J’espère que cet article connaîtra une suite. En effet, le sujet annoncé par le titre me tient à cœur.
J’avais déjà évoqué cette question lors d’une note consacrée au Tartuffe de Molière (cliquez ICI pour le relire). J’y exposais que la version actuelle du Tartuffe, celle que l’on continue d’étudier en classe aujourd’hui, n’est pas la vraie version. Pas la vraie, dans le sens que Molière a été contraint de remanier profondément cette pièce pour pouvoir la faire jouer.
Bien sûr, il est facile d’épiloguer sur la censure de l’époque, celle d’un pouvoir royal qui appartient à l’histoire. Mais ce qui me choque bien davantage, c’est précisément que la version originale n’ai toujours pas été rétablie !
Dans les hautes sphères de l’Éducation Nationale, on n’a pas daigné rendre à Molière ce qui lui appartient. A-t-on craint que donner raison à cet homme de théâtre c’était désavouer l’ancien monarque et par là, contester le pouvoir d’une façon plus générale ? A-t-on été assez bête pour croire que réparer une erreur commise il y a trois siècles pouvait déstabiliser le pouvoir d’aujourd’hui ? Aurais-je un jour la réponse…

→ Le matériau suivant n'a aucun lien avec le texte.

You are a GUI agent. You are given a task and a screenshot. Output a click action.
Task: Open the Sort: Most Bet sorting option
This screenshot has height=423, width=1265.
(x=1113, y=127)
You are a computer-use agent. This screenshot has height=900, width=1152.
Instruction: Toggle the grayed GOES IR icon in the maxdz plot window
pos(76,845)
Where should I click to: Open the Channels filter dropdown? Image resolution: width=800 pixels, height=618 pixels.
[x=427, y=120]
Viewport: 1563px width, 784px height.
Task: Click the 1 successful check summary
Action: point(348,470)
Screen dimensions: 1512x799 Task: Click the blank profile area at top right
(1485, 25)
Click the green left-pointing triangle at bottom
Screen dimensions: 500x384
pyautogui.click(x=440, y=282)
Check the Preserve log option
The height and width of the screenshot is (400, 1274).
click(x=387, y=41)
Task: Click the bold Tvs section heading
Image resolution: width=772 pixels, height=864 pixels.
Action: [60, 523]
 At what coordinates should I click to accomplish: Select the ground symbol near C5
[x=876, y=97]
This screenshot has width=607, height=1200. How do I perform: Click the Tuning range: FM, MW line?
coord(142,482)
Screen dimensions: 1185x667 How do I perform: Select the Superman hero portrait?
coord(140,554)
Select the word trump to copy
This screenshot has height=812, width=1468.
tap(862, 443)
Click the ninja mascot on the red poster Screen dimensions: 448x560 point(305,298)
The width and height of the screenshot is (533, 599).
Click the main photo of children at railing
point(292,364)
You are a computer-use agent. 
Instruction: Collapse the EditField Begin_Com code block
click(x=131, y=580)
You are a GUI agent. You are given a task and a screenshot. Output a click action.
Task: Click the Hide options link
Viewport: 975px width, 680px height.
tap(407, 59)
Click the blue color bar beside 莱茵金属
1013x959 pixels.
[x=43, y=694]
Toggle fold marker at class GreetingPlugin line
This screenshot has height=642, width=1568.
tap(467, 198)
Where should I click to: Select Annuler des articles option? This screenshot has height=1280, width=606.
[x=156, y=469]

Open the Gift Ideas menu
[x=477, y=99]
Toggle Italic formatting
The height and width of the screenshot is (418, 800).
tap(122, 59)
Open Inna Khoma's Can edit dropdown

La censure. Cette pensée s’est mise à me trotter dans la tête. Et aujourd’hui ? Et ici ? Chez nous ?
J’ai posé la question à tous ceux que je connais et qui s’intéressent de près ou de loin au Spectacle Vivant. Ou plutôt, je suis en train de poser la question. C’est la raison pour laquelle je disais plus haut que j’espère une suite : j’espère que d’autre témoignages viendront s’ajouter à ceux exposés maintenant.
Je vais donc laisser la parole à ceux qui avaient quelque chose à dire sur le sujet et qui ont bien voulu me répondre.
Notamment Stéphane EICHENHOLC, comédien, metteur en scène et parfois écrivain, dont j’ai déjà parlé ici. Son site est toujours en lien dans la Colonne de Gauche (intitulé Cie A R K A D I A).
Voici ce qu’il nous dit :

« Je me suis toujours refusé à tous compromis en ce qui concerne le choix des spectacles que je présente dans la région.
La liberté artistique n'est-elle pas (en France) au dessus de toute formes de censure ? Et bien non !
En 2000 ou 2001, j'ai présenté :
"Le dernier jour d'un condamné" de Victor HUGO (un plaidoyer contre la peine de mort) au théâtre du Lavoir à Menton. j'ai eu la désagréable surprise de voir que mon texte de présentation qui au demeurant n'avait pas éveillé la moindre remarque de la part du théâtre de la Semeuse de Nice, ni du théâtre Antibéa, avait été amputé sur ordre du maire de l'époque (c'est peut-être toujours le même...)
parce-qu'il le jugeait trop subjectif ? Toujours est-il que j'ai redoublé de ferveur en interprétant ce magnifique texte de Victor Hugo.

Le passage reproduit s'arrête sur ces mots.